A story from the north.
I have lived in Northern BC since 1994, when I took up an appointment at UNBC for one year and decided to stay here. Since then I have been so fortunate in working and learning alongside some of the best teachers in community development, healthy community development and health equity from the academic, community and health professional perspectives. I have worked in a variety of communities on a variety of issues always linked to the determinants of health. My PhD focused on gender and social policy and has been the bedrock for my work. I still have adjunct professor status at UNBC in the School of Environmental Planning and teach courses related to community engagement and participation.
My special area of interest and study is Action Research, the kind of research that does more than gather data but supports positive change and improvements in health and heath equity. Research as a public health intervention, if you will. For example, a focus group with Indigenous Fathers, leaving jail clean and sober and trying to turn their lives around talked of the difficulty of getting access and custody from partners still in addictions. By the end of the focus group, we had scripted a TV campaign to encourage Indigenous men to speak up about their health.
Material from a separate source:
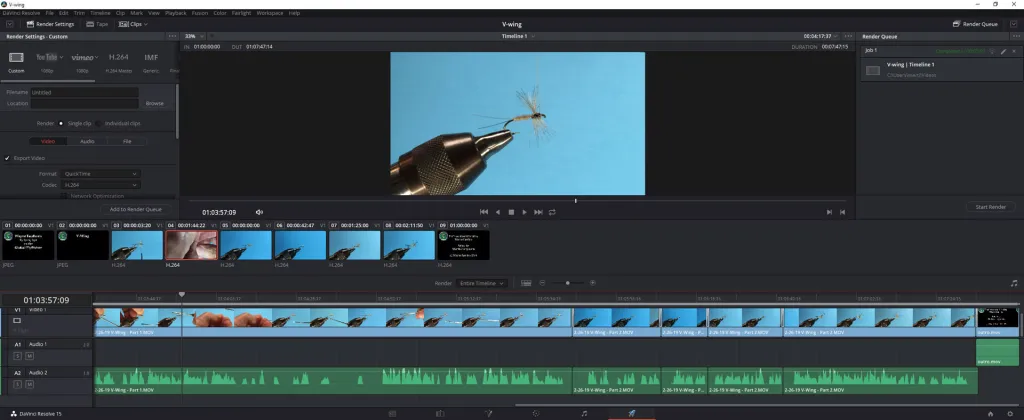Select the Custom render preset icon
This screenshot has width=1024, height=420.
pos(16,58)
For the last ten years I have also worked for Northern Health, the Regional Health Authority in BC the size of France. I began with the Population Health program which, at that time, was only two people. Since then not only has the program itself quadrupled in size, the message of Population Health has been taken up by other two streams of public health (Public Health Protection and Preventative Public Health) but also it has been designated one of the strategic pillars in Northern Health’s Strategic Plan. This commitment to Public Health with a population health lens has been reinforced in the requirement that every manager must have a population health goal in their performance plans. I share this achievement not to claim any credit for this growth and success but speak to the steep learning curve on the challenges facing public health in a northern setting using a Healthy Community approach. For the last two years I have worked with the Indigenous Health program developing curricula for cultural safety training within NHA. We now have a completed curricula, pilot tested, and ready to be implemented, my next task.
An important part of my role is engaging and sustaining safer spaces for residents to be able to take up issues in their community and find ways forward together. This means taking on a role of cheerleader and coach, assisting communities or groups with innovative techniques and well established public participation approaches, methods and processes. My premise is that if we create the right space with the right tools in the right way, with the right people in the room, the right results will emerge. Many of the techniques used are deceptively simple. For example, I have designed a workshop which begins with an opening round questions. One example is the opening round questions might be “What is the most pressing health issue facing this community –and your answer cannot include the word doctor?” The answers, without fail, have generated concise yet comprehensive overviews of local circumstances. Risk factors, Determinants of Health, population groups, strategies, are all complied. By the end of the opening round, there is not just a warmed up group ready to go but also a complex but self-generated environmental scan of the community. The community members present have participated in shared learning process and created a solid body of data on issues and priorities, pertinent to their own community, on which to launch the remainder of the workshop. Sometimes the opening rounds align with what we have in our data – and sometimes they don’t. Accepting the opening “data collection” however, acknowledges local priorities which if not addressed will not garner support or buy in.
Many of these rooms hold a diversity of people, from highly educated to front line workers and including health care practitioners at these tables. Most of these practitioners have long standing relationships in community, are trusted by their community members and are members of the communities themselves. This means there are connections to sound evidence based practice and accurate clinical knowledge embedded in the group as a resource equal to all the other talents and skills at the table.
I tell this story this in some detail because this is the heart of my public health work – to find ways to have members of the public research and learn for themselves, and from each other. This engages people in a way that powerpoint presentations of our undoubtedly important data cannot. Further, given the many pressing demands on community members’ time, any exercise, such as this opening round has more than one objective or outcome.
My special area of interest and study, as you can see, is Participatory Action Research, the kind of research that does more than gather data but supports change and improvements in health and heath equity; research as a public health intervention. I am a hard worker and care passionately about the issues facing Public Health in the 21st century and the Fifth Wave. I hope that you will consider me a useful addition to the PHABC board.